Hundreds gathered at the Stonewall Jackson grave in Lexington Saturday to honor and remember Jackson and Robert E. Lee. (@CourtnyJodonTV)

LEXINGTON, Va. (WSET) -- Confederate Generals Robert E. Lee and Stonewall Jackson have been at the height of controversies - many speaking out stating they want statues of them taken down.

But Saturday those generals were honored with a parade and memorial program for the state holiday Lee-Jackson Day in Lexington.

" We are about the life and legacy of Lee and Jackson and their character, Stonewall Brigade-Sons of Confederate Veterans member Brandon Dorsey said.

The Stonewall Brigade-Sons of Confederate Veterans have been putting on this parade for nearly two decades - attracting people from across the country.

But Brandon Dorsey with the Brigade said there was some concern this year.

"We knew some people have been concerned because of the things that have happened elsewhere, but we had everything pretty well under control we had a good crowd, probably about 300 folks at the cemetery,” Dorsey said.

Lexington Police and Virginia State Police escorted those involved. They were also set up at the memorial just in case.

"The police were a little proactive this year; had a bigger presence because of things that have happened elsewhere, but we didn’t have any major problems," Dorsey said.

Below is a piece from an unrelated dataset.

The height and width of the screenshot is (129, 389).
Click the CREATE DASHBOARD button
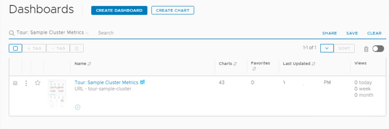(x=119, y=10)
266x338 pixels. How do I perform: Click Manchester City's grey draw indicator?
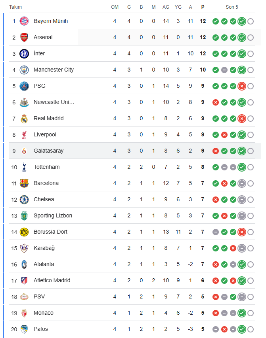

Our ABC 13 crew did not see any protesters at the memorial program or during the parade, but Dorsey said they did have to deal with some issues leading up to Saturday.

“We had our hands full with groups that are off to the left and off to the right, you know, sort of going at each other and you know we’ve tried to make it clear that neither one would be welcome,” he said.

Douglas Sweet and his group, Virginia Task Force III% - Dixie Defenders, from Gloucester-Mathews County was part of the parade.

"If you're a Virginian, It's in your heritage," Sweet said. "It's something that was fought for and people died for."

"If... everyone would do as Martin Luther King Junior suggested and judge people by the content of their character, we wouldn't have these problems there's people that think Lee and Jackson are dishonorable," Dorsey said. "If they would take a look at their character, they would understand that they are honorable men. "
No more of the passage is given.